## WHAT TO DO
Set the data down again so that every line matches exactly.

Items from a dataset:
#####
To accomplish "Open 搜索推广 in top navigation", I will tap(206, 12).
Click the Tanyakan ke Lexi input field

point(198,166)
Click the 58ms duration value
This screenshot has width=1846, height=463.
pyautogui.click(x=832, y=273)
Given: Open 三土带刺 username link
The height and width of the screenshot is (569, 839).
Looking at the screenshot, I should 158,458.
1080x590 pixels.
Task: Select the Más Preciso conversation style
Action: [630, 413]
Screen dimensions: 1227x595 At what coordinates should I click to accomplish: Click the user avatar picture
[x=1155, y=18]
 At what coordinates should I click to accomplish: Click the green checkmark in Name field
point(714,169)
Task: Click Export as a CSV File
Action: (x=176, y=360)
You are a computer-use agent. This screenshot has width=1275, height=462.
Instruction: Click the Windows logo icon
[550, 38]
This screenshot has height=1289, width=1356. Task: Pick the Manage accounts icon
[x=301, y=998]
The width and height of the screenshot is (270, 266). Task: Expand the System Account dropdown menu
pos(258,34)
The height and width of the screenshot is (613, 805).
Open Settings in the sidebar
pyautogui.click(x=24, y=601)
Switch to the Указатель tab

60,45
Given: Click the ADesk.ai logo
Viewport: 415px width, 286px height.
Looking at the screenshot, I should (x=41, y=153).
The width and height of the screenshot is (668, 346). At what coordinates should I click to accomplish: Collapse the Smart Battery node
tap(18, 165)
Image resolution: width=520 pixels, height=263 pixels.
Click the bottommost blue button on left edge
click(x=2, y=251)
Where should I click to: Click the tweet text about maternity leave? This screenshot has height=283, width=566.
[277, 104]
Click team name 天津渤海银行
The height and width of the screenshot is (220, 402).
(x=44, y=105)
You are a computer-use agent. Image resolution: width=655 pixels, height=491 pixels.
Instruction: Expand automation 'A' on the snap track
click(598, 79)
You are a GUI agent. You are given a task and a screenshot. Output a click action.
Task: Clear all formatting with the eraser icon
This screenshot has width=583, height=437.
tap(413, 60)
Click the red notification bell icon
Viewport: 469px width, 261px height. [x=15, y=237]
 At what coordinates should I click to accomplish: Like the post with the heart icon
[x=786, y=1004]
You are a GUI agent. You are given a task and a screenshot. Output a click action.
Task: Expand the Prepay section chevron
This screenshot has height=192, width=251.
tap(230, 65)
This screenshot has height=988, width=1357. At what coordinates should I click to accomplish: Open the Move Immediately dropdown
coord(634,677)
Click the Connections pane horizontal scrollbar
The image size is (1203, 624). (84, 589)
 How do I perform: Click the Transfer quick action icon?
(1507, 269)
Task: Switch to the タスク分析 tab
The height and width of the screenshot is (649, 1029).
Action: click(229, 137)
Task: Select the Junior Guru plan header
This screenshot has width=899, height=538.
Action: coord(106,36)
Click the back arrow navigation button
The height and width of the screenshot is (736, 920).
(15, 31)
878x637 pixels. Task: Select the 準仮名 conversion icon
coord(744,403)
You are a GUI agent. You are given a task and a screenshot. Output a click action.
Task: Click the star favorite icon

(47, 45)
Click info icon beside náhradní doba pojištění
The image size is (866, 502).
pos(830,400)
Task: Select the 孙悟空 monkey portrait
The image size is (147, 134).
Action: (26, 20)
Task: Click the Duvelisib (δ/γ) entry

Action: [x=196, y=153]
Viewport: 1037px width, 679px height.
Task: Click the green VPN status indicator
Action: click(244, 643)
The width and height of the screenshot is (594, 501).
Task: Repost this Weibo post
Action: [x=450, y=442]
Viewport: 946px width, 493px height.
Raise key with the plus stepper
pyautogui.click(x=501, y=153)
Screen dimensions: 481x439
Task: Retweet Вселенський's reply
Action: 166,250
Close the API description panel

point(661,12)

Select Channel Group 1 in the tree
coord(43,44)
#####
## ANSWER FOR THE TASK
To accomplish "Open 搜索推广 in top navigation", I will tap(206, 12).
Click the Tanyakan ke Lexi input field

point(198,166)
Click the 58ms duration value
This screenshot has width=1846, height=463.
pyautogui.click(x=832, y=273)
Given: Open 三土带刺 username link
The height and width of the screenshot is (569, 839).
Looking at the screenshot, I should 158,458.
1080x590 pixels.
Task: Select the Más Preciso conversation style
Action: [630, 413]
Screen dimensions: 1227x595 At what coordinates should I click to accomplish: Click the user avatar picture
[x=1155, y=18]
 At what coordinates should I click to accomplish: Click the green checkmark in Name field
point(714,169)
Task: Click Export as a CSV File
Action: (x=176, y=360)
You are a computer-use agent. This screenshot has width=1275, height=462.
Instruction: Click the Windows logo icon
[550, 38]
This screenshot has height=1289, width=1356. Task: Pick the Manage accounts icon
[x=301, y=998]
The width and height of the screenshot is (270, 266). Task: Expand the System Account dropdown menu
pos(258,34)
The height and width of the screenshot is (613, 805).
Open Settings in the sidebar
pyautogui.click(x=24, y=601)
Switch to the Указатель tab

60,45
Given: Click the ADesk.ai logo
Viewport: 415px width, 286px height.
Looking at the screenshot, I should (x=41, y=153).
The width and height of the screenshot is (668, 346). At what coordinates should I click to accomplish: Collapse the Smart Battery node
tap(18, 165)
Image resolution: width=520 pixels, height=263 pixels.
Click the bottommost blue button on left edge
click(x=2, y=251)
Where should I click to: Click the tweet text about maternity leave? This screenshot has height=283, width=566.
[277, 104]
Click team name 天津渤海银行
The height and width of the screenshot is (220, 402).
(x=44, y=105)
You are a computer-use agent. Image resolution: width=655 pixels, height=491 pixels.
Instruction: Expand automation 'A' on the snap track
click(598, 79)
You are a GUI agent. You are given a task and a screenshot. Output a click action.
Task: Clear all formatting with the eraser icon
This screenshot has width=583, height=437.
tap(413, 60)
Click the red notification bell icon
Viewport: 469px width, 261px height. [x=15, y=237]
 At what coordinates should I click to accomplish: Like the post with the heart icon
[x=786, y=1004]
You are a GUI agent. You are given a task and a screenshot. Output a click action.
Task: Expand the Prepay section chevron
This screenshot has height=192, width=251.
tap(230, 65)
This screenshot has height=988, width=1357. At what coordinates should I click to accomplish: Open the Move Immediately dropdown
coord(634,677)
Click the Connections pane horizontal scrollbar
The image size is (1203, 624). (84, 589)
 How do I perform: Click the Transfer quick action icon?
(1507, 269)
Task: Switch to the タスク分析 tab
The height and width of the screenshot is (649, 1029).
Action: click(229, 137)
Task: Select the Junior Guru plan header
This screenshot has width=899, height=538.
Action: coord(106,36)
Click the back arrow navigation button
The height and width of the screenshot is (736, 920).
(15, 31)
878x637 pixels. Task: Select the 準仮名 conversion icon
coord(744,403)
You are a GUI agent. You are given a task and a screenshot. Output a click action.
Task: Click the star favorite icon

(47, 45)
Click info icon beside náhradní doba pojištění
The image size is (866, 502).
pos(830,400)
Task: Select the 孙悟空 monkey portrait
The image size is (147, 134).
Action: (26, 20)
Task: Click the Duvelisib (δ/γ) entry

Action: [x=196, y=153]
Viewport: 1037px width, 679px height.
Task: Click the green VPN status indicator
Action: click(244, 643)
The width and height of the screenshot is (594, 501).
Task: Repost this Weibo post
Action: [x=450, y=442]
Viewport: 946px width, 493px height.
Raise key with the plus stepper
pyautogui.click(x=501, y=153)
Screen dimensions: 481x439
Task: Retweet Вселенський's reply
Action: 166,250
Close the API description panel

point(661,12)

Select Channel Group 1 in the tree
coord(43,44)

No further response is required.